## Requisitos
No texto sobre busca e apreensão de veículos, até quando a notificação de atraso precisava ser feita pelo Cartório de Títulos e Documentos?

Mitos da Busca e Apreensão de Veículos | Parte II




Parte II


Agora que você já viu os primeiros mitos, vamos continuar?





4 – Os bancos só podem entrar com busca e apreensão depois de três parcelas em atraso 

– Essa também é uma lenda urbana que foi se formando com o tempo. E se formou porque na prática, a partir de 90 dias de atraso, os bancos passam a dar um outro tratamento aos contratos, o nível de provisão aumenta, etc. O cálculo do nível de inadimplência leva em conta o que tem menos de 90 dias de atraso e o que tem mais de 90 dias.

Por essa razão, como regra, os bancos tentam de toda maneira resolver amigavelmente antes dos 90 dias. Aliás, essa é uma boa dica de negociação. Se você tem chance de botar em dia seu contrato, a chance de conseguir uma condição mais favorável (dispensando multa, juros de mora, OU a comissão de permanência, lembra do item anterior?) aumenta quando se está quase chegando nos 90 dias de atraso.

Mas isso não é uma regra fixa. De acordo com o contrato que você assinou, e de acordo com a lei que regula a busca e apreensão, nada impede que o banco entre com a ação para pegar seu carro no dia seguinte ao do vencimento da primeira parcela. CLARO que isso não é comum. E CLARO, também que, entre o dia que o banco decide ajuizar sua ação e o dia que o oficial de justiça vai bater na sua porta, geralmente leva um tempão, salvo exceções (seja por agilidade do foro, o que é meio raro, seja por “interesses” que a gente ouve que existem, e que fazem as coisas andarem mais rápido). Eu já vi ação de busca e apreensão ajuizada e no mesmo dia o juiz dá a liminar, o mandado é expedido e o bem é apreendido.

Mas como regra (lembra que admite exceção) eu diria que entre o dia que você atrasa a primeira parcela e o dia que o seu carro vai ser apreendido, pode-se levar uns quatro meses. Mas fica esperto. Ficou devendo, já começa a procurar aconselhamento sério, porque esse prazo pode ser menor.

Outra coisa importante, e que vamos falar mais nos próximos itens, é que antes de entrar com a ação, o banco precisa te notificar formalmente do atraso. 

Até novembro de 2014, a notificação tinha que ser através do Cartório de Títulos e Documentos. Agora simplificou, basta que o banco te mande uma carta registrada, e qualquer pessoa no teu endereço pode assinar.

Veja o exato texto da lei:

“A mora decorrerá do simples vencimento do prazo para pagamento e poderá ser comprovada por carta registrada com aviso de recebimento, não se exigindo que a assinatura constante do referido aviso seja a do próprio destinatário.”

## Material de origem
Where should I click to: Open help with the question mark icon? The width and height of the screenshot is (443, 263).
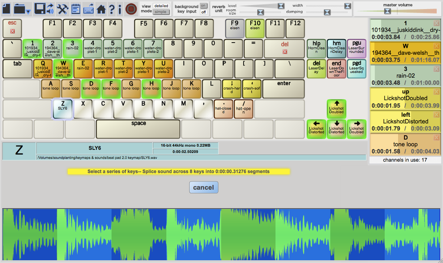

## Resposta completa
Até novembro de 2014.